# THE DATA
==============================

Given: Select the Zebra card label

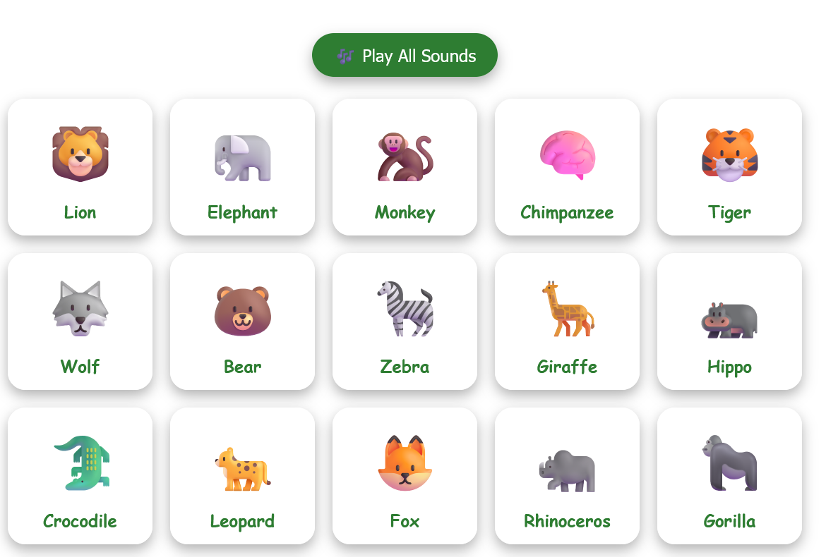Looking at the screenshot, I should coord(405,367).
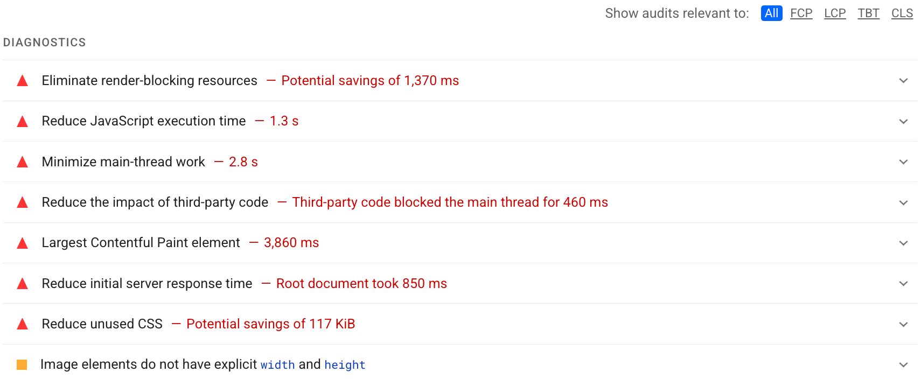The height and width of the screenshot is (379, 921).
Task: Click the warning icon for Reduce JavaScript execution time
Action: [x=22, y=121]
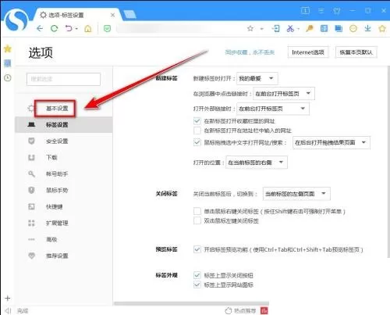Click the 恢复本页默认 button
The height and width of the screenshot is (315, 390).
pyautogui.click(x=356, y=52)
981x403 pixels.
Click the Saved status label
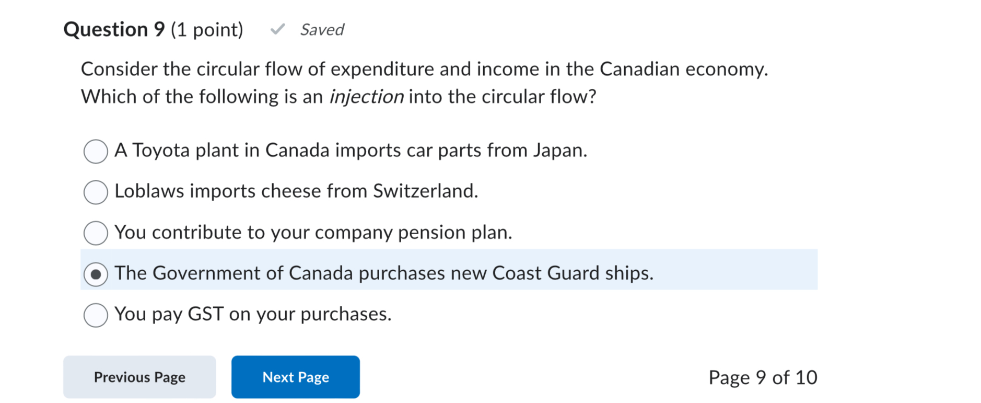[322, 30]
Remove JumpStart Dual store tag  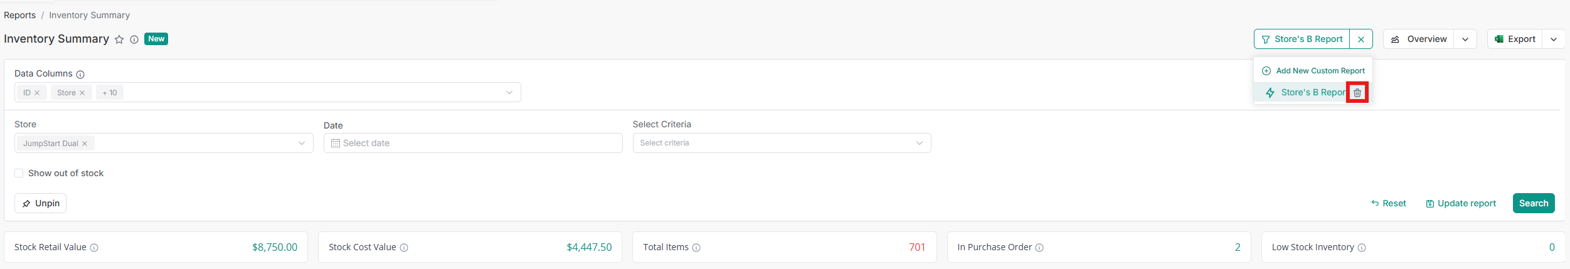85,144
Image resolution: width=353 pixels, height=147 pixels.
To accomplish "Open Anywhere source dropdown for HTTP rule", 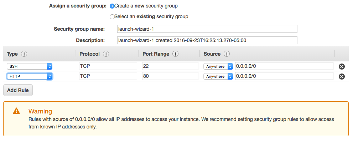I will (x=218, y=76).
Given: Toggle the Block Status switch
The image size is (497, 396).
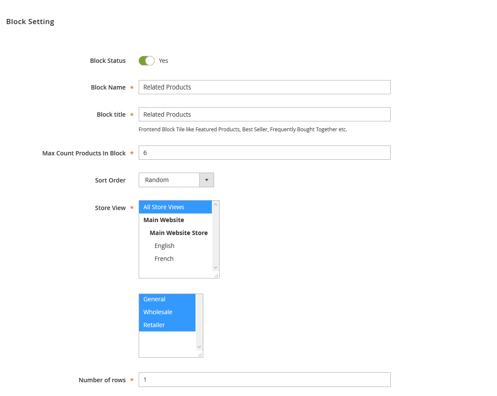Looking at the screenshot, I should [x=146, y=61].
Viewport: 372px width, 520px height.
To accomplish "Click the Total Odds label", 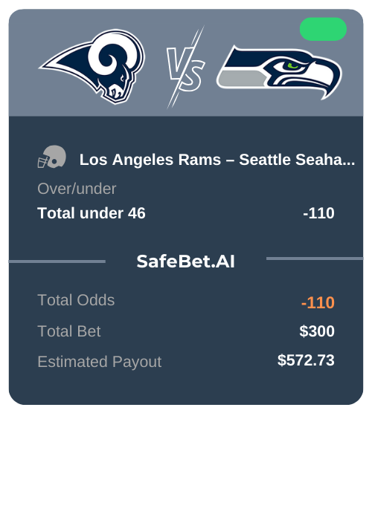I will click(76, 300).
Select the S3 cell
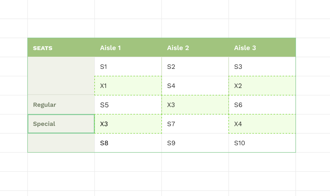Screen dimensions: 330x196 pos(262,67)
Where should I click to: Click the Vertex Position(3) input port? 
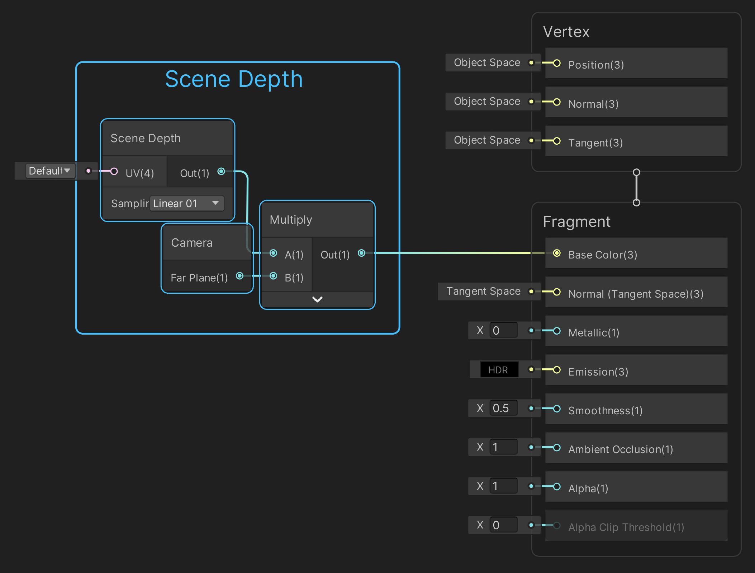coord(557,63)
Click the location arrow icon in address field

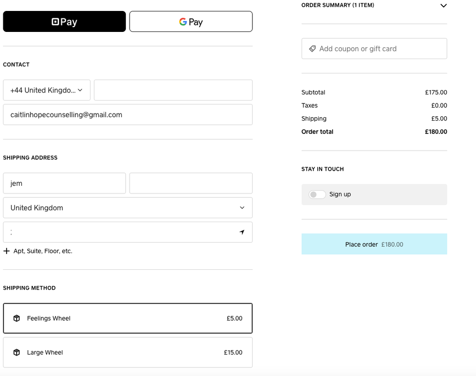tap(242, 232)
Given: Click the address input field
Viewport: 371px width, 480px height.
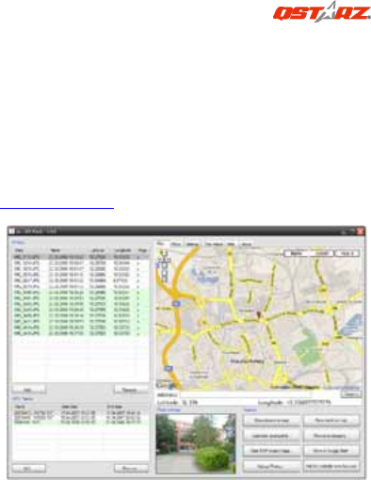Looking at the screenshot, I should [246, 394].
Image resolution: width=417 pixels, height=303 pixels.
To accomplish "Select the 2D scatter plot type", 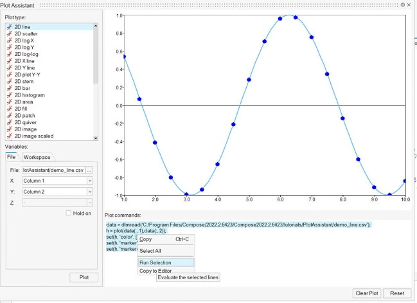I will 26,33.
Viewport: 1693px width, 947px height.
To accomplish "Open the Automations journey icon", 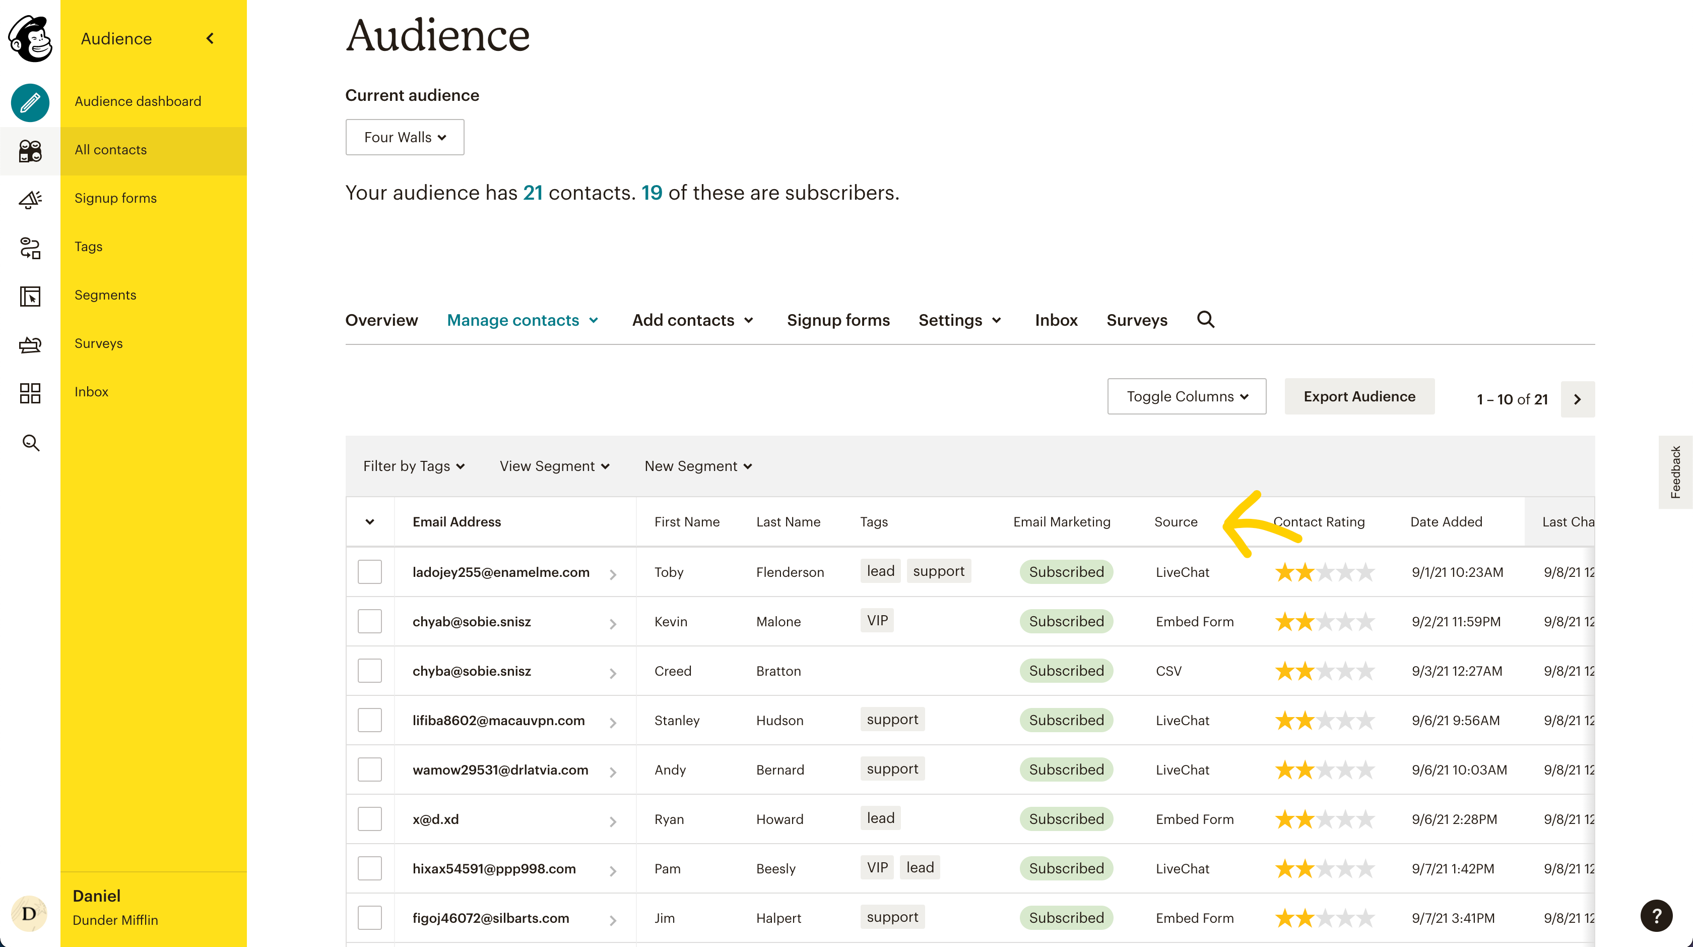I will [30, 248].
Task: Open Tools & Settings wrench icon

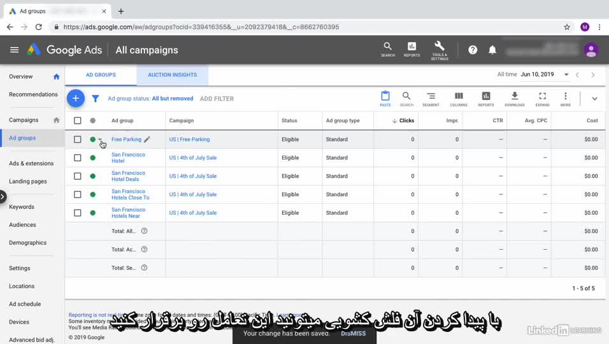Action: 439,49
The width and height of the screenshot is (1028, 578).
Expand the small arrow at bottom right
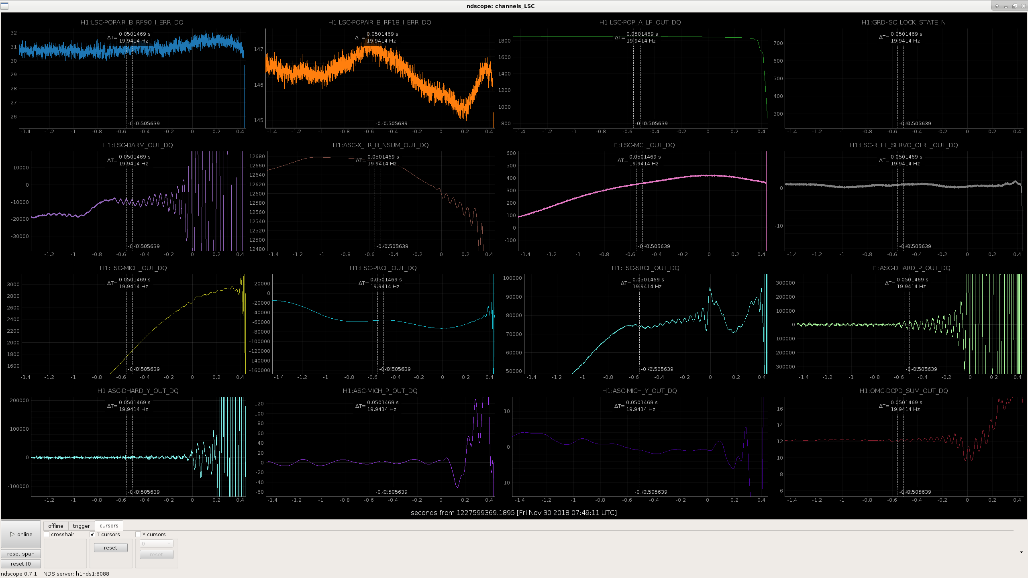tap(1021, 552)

==============================

# AIM
Rewrite every line from the one containing "The width and" up to and including the last line of the records, requests included, and shift each coordinate in the answers by adding 121. Leave the pictures out.

# WRITTEN RESPONSE
The width and height of the screenshot is (1028, 578).
Expand the small arrow at bottom right
tap(1142, 673)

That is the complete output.